Why Consider Active Surveillance?

Not all prostate cancers that are detected are considered to be clinically significant. Active surveillance aims to prevent the overtreatment of clinically insignificant cancersthat may never cause you a problem.

Who is Suitable for Active Surveillance?

The criteria for active surveillance are yet to be fully defined and validated but generally include low volume, low risk, low grade cancer in patients with a life expectancy of at least 10 years. For example:

  • PSA<10
  • Normal rectal examination (Clinical stage T1)
  • Gleason Score <6
  • <3 prostate biopsy scores positive for cancer (with <50% any core involved)

IF YOU FALL JUST OUTSIDE THE ABOVE CRITERIA, YOU MAY STILL BE A CANDIDATE FOR ACTIVE SURVEILLANCE. The timing of when to intervene is ill-defined and studies are currently underway to determine what constitutes disease progression and when to intervene.

Advantages of Active Surveillance

  • Aims not to over-treat a potentially clinically insignificant cancer.
  • Avoids the complications of treatment.
  • Quality of life is maintained.

Disadvantages of Active Surveillance

  • The cancer may progress or spread while on surveillance
  • Patient and family anxiety associated with living with untreated cancer
  • The need for close follow-up

When will definitive treatment (surgery or radiotherapy) be recommended/offered?

  • Evidence of disease progression(increased volume, Gleason score on repeat biopsy or rising PSA or abnormal rectal examination with MRI abnormalities).
  • Patient makes informed decision for treatment(This may be due to patient wishing NOT to have regular testing/biopsies or anxiety of disease progression).

Advanced Prostate Cancer

Advanced prostate cancer is defined as prostate cancer that is not curable and is no longer confined to the prostate. Prostate cancer typically spreads to lymph nodes in the pelvis and to the bones and is more likely with late diagnosis with higher PSAs (eg >20) and higher Gleason Scores (8-10).

Unfortunately surgery and radiotherapy have a more limited role in these situations and often hormonal therapy (androgen deprivation therapy) is needed.

Hormone Therapy (Androgen Deprivation Therapy)

Testosterone is a male sex hormone which helps the prostate and prostate cancer cells to grow larger. Hormone therapy involves stopping the production of testosterone or blocking testosterone from reaching the prostate cancer cells. Historically, reduction of testosterone production required the surgical removal of the organs that produce testosterone i.e. the testicles (orchidectomy) but now the same effect is achieved with medications.

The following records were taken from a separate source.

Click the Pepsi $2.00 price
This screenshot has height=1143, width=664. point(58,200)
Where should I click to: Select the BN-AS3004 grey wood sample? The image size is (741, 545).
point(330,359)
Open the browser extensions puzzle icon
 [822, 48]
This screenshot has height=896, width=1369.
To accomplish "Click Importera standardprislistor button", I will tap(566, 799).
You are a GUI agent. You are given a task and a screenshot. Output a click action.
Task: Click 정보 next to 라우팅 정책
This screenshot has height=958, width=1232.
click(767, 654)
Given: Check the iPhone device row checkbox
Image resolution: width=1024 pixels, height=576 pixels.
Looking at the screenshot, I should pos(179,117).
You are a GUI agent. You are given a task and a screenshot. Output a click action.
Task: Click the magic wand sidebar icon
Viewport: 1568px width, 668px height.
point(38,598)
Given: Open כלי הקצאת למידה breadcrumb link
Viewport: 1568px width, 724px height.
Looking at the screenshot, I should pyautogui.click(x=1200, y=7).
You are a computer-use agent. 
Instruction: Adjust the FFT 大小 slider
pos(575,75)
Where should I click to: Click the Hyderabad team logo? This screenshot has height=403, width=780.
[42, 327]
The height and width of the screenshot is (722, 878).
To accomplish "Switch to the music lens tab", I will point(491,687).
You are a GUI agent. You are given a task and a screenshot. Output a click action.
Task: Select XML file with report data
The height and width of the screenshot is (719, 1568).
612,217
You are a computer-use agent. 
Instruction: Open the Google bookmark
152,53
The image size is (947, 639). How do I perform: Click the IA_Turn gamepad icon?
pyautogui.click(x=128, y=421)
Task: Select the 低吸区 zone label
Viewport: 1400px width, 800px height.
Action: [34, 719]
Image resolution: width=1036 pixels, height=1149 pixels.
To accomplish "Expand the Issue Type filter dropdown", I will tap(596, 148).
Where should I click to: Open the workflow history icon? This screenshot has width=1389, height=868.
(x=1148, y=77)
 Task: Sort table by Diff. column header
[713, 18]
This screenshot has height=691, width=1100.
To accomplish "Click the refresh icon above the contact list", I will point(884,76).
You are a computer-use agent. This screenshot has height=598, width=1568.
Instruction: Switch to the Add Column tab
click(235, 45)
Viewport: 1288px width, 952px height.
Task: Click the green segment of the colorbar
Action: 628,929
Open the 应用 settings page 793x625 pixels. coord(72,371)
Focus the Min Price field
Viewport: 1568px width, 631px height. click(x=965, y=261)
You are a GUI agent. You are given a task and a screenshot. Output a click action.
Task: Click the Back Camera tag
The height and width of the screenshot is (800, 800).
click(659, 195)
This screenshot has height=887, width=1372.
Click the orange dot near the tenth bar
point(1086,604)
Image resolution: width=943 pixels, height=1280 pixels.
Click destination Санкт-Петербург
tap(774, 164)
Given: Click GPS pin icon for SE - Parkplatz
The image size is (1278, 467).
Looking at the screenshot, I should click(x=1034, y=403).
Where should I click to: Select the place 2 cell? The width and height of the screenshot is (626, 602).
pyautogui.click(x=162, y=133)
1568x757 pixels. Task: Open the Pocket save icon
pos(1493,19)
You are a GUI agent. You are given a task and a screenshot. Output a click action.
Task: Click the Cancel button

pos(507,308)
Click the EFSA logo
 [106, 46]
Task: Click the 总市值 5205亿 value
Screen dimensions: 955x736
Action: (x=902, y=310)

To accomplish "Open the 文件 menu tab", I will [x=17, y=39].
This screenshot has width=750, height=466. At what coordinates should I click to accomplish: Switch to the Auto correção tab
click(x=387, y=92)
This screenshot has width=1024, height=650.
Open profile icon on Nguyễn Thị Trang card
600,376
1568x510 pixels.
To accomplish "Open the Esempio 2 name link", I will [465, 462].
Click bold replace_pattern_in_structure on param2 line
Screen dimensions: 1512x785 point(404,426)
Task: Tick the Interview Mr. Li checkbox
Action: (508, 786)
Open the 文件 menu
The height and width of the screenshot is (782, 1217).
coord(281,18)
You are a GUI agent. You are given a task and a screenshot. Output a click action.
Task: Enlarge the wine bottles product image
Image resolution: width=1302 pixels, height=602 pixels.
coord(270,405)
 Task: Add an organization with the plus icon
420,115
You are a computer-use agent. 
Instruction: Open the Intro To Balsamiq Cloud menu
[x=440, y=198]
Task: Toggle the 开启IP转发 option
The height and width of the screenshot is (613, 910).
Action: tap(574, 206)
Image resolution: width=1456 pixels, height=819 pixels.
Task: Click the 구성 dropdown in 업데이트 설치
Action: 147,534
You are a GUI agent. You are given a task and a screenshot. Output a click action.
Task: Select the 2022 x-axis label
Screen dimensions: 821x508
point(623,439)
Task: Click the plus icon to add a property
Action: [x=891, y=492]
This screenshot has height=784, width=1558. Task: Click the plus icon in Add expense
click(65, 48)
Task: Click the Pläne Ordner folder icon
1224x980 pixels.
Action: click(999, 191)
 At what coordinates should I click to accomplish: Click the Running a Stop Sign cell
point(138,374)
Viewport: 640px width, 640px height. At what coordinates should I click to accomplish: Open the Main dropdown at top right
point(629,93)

  • Drugs that stop production of testosterone: Luteinizing hormone-releasing hormone (LH-RH) agonists and antagonists are given by injections monthly to 6 monthly.
  • Drugs that block testosterone from reaching cancer cells: Anti androgens are taken orally.

Side Effects of Hormonal Therapy (ADT)

Although not all patients will experience all the side effects, they include:

  • Sexual dysfunction – loss of libido and erections
  • Hot flushes
  • Tiredness (fatigue), depression
  • Weight gain, loss of muscle mass and strength
  • Thinning of bones (osteoporosis)
  • Breast pain

Treatment with Hormones (ADT)

Hormone therapy can often be used intermittently when the PSA is low and stable known as “intermittent therapy”. However, there can come a time when the prostate cancer cells are no longer responsive to hormonal therapy known as “hormone refractory” or “castrate resistant” prostate cancer. Unfortunately this is when prostate cancer begins to progress and a referral to a medical oncologist is required to consider systemic therapies such as chemotherapy.